DATA FOR PROCESSING >>
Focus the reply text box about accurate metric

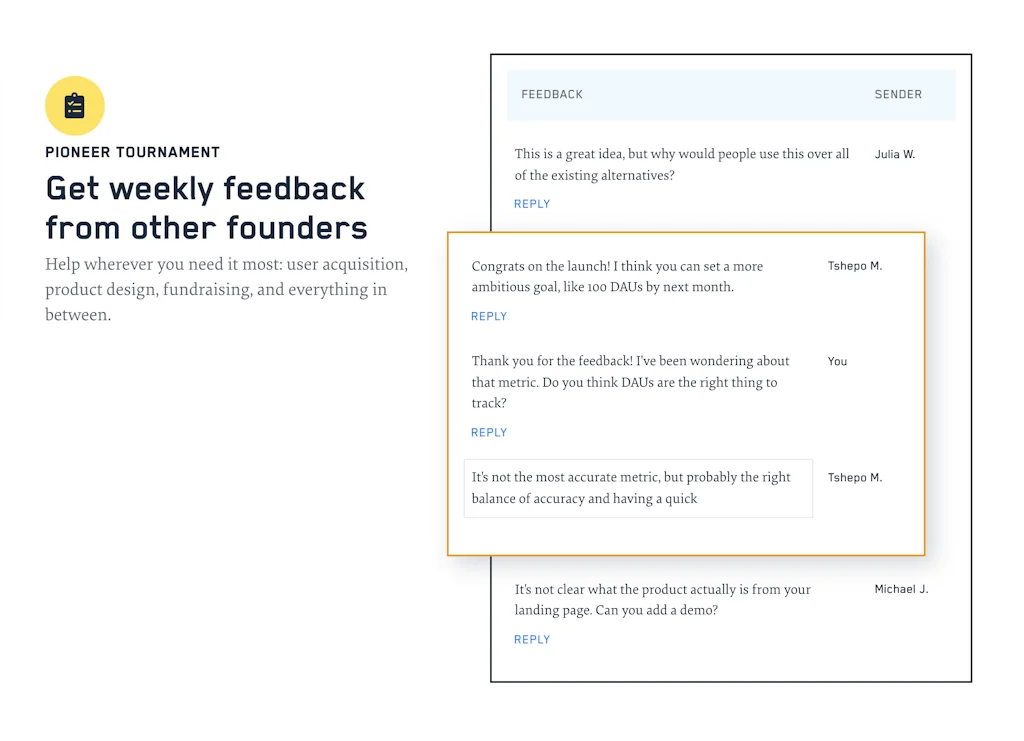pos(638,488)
==
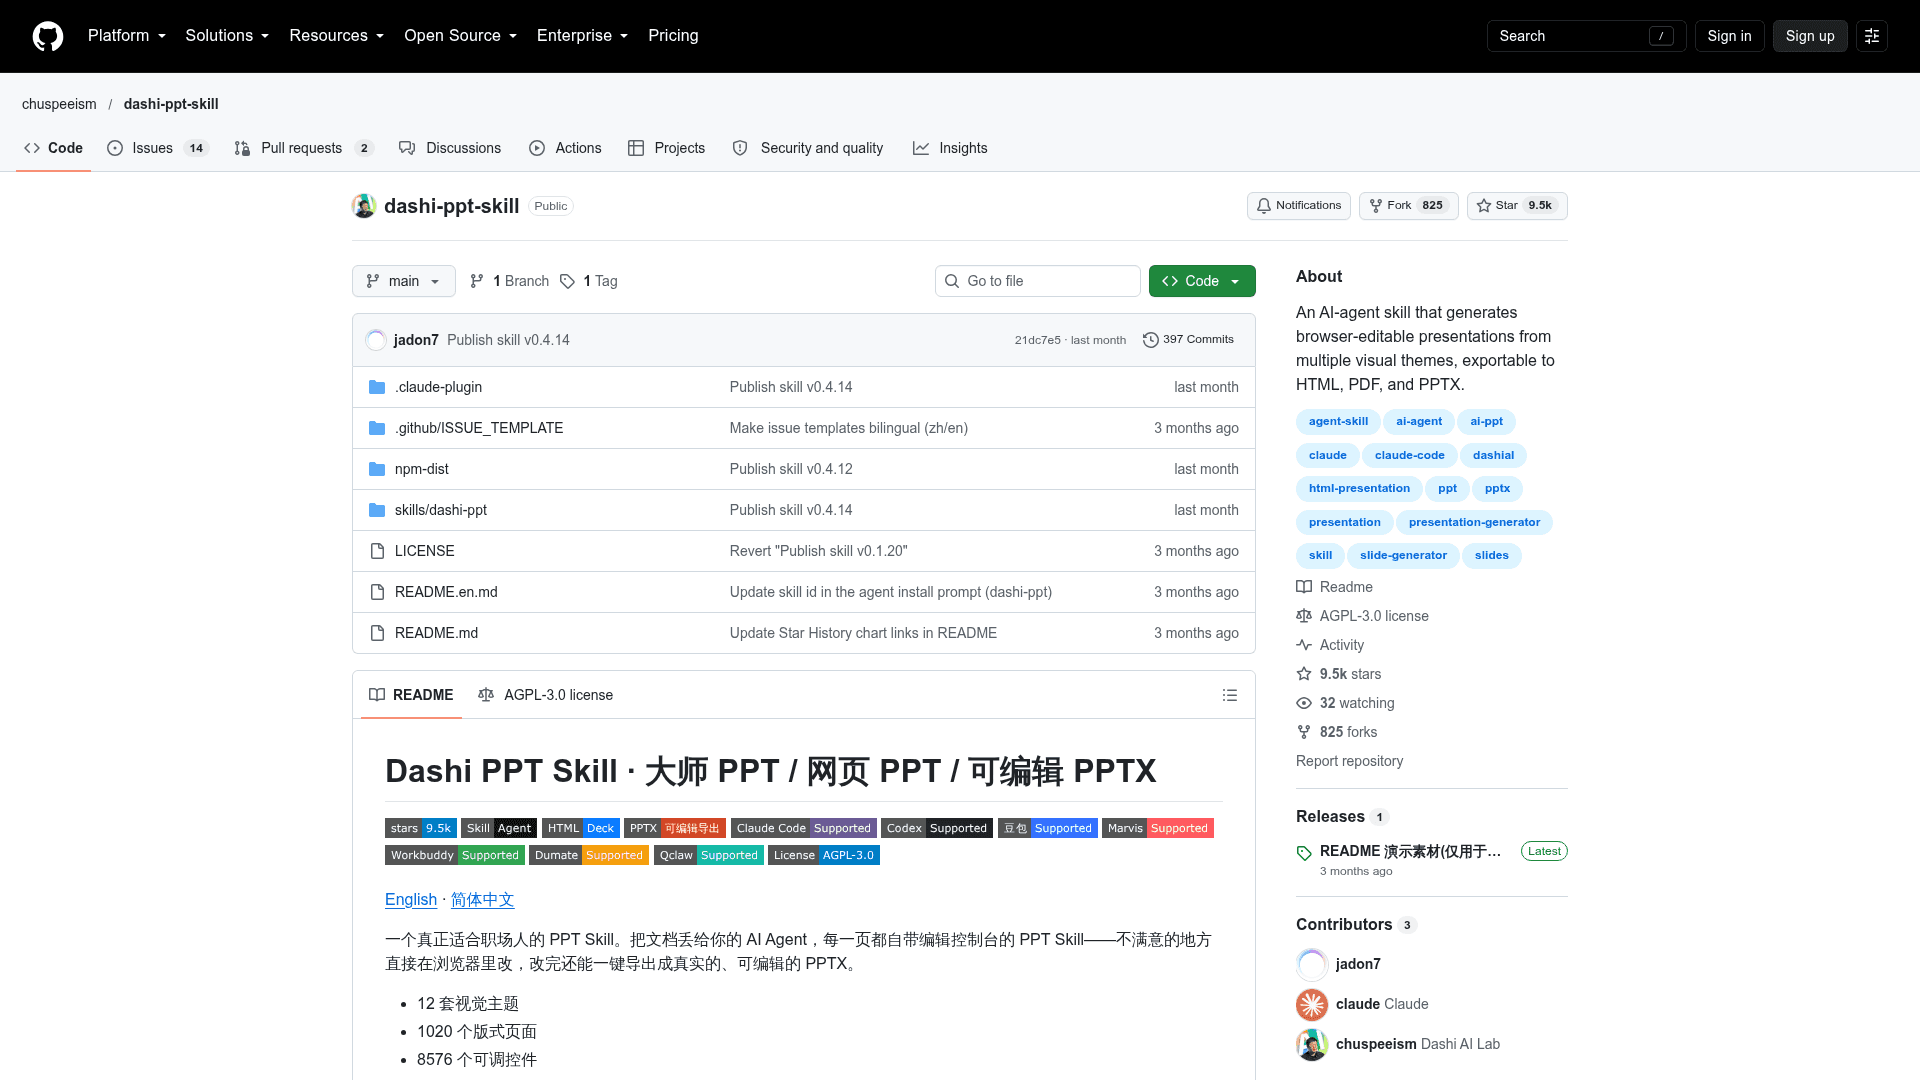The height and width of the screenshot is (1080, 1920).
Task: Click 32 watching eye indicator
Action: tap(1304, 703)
--
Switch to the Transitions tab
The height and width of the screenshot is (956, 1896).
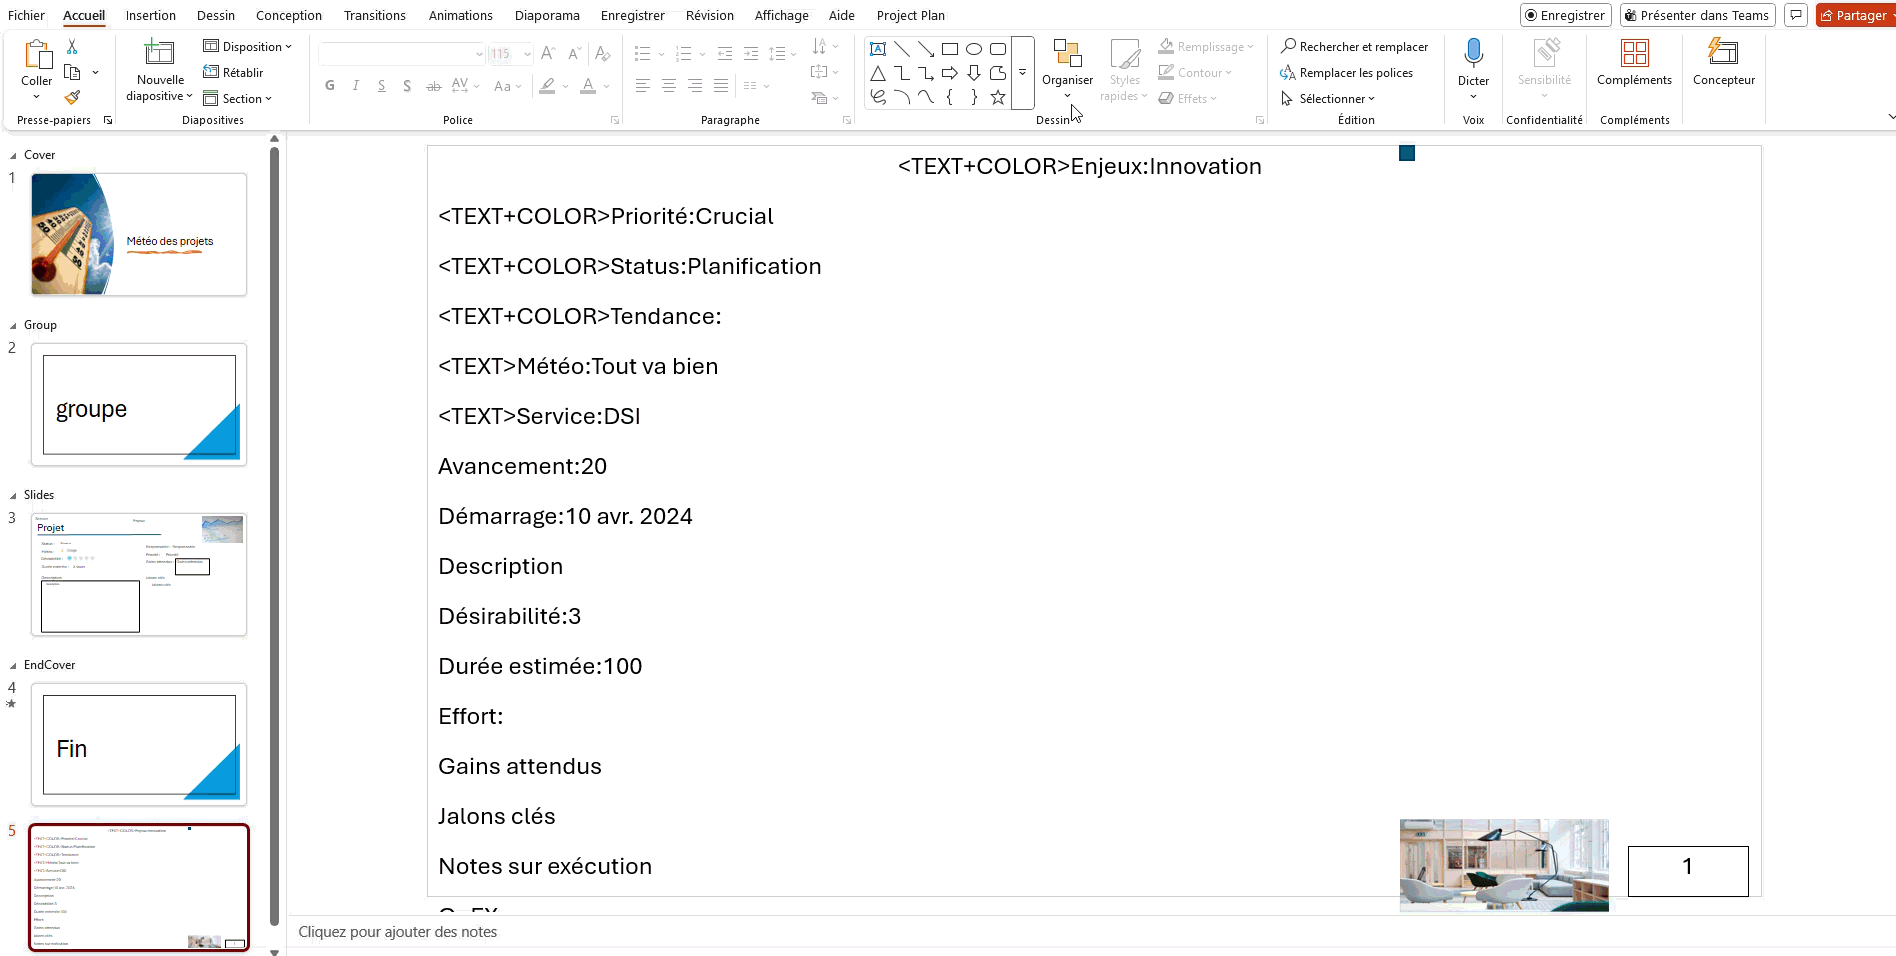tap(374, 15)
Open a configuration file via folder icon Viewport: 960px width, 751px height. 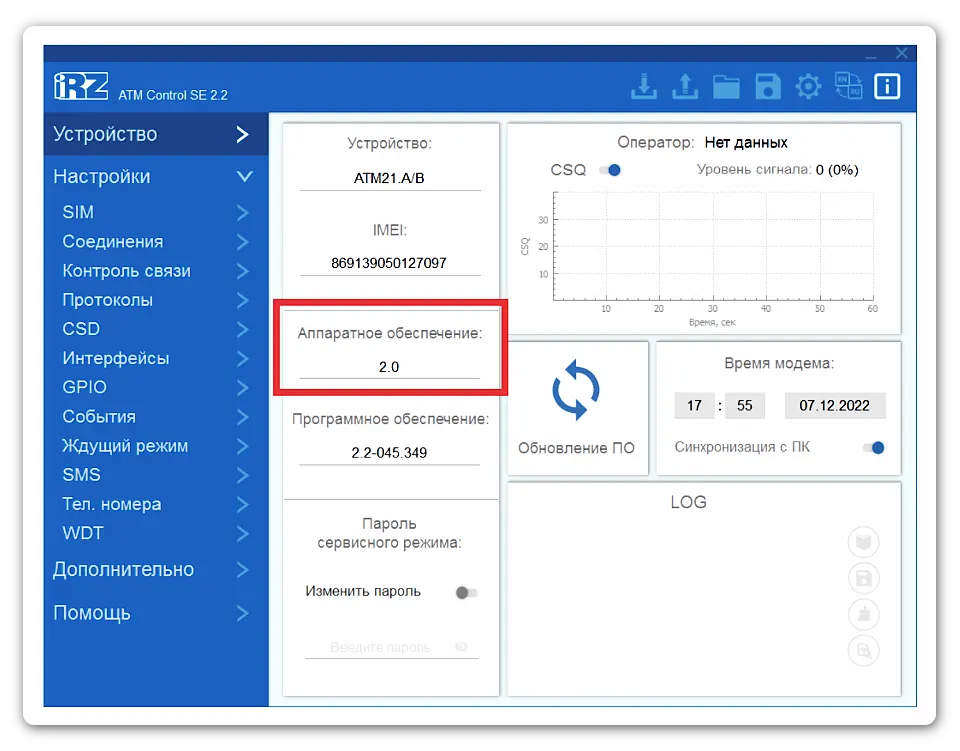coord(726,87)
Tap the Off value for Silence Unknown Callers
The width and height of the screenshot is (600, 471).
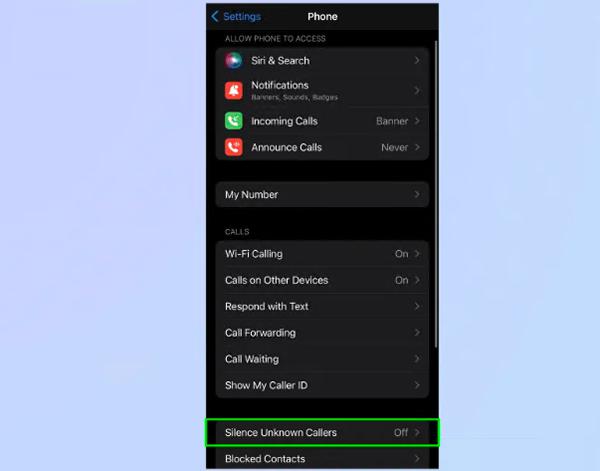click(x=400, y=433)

PROBLEM DETAILS >>
Write out the data line for line, starting at the line that has "Tap the Off value for Silence Unknown Callers" and stopping after the line that has "click(x=400, y=433)", and leave the pictures out.

EXERCISE SOLUTION >>
Tap the Off value for Silence Unknown Callers
The width and height of the screenshot is (600, 471).
click(x=400, y=433)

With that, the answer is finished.